Collected data entries:
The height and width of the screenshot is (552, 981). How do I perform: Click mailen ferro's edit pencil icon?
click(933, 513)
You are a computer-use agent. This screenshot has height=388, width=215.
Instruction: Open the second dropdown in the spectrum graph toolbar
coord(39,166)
---
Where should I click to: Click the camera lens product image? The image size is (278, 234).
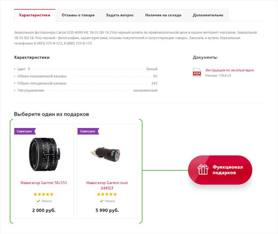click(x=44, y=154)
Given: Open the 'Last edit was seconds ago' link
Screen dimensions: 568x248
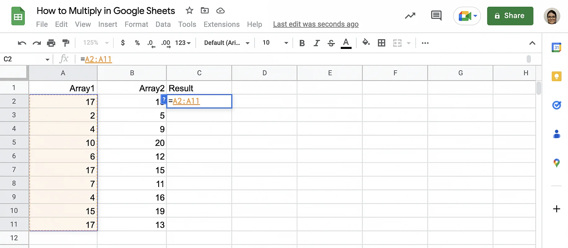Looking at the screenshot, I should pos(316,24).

WHAT THE EXERCISE ASKS:
Produce only the lines from the line containing "The height and" through the line containing "You are a computer-use", inclusive of both, exactly as they stand in the entries above.

RESULT:
The height and width of the screenshot is (552, 981). How do I perform: Click mailen ferro's edit pencil icon?
click(933, 513)
You are a computer-use agent. This screenshot has height=388, width=215.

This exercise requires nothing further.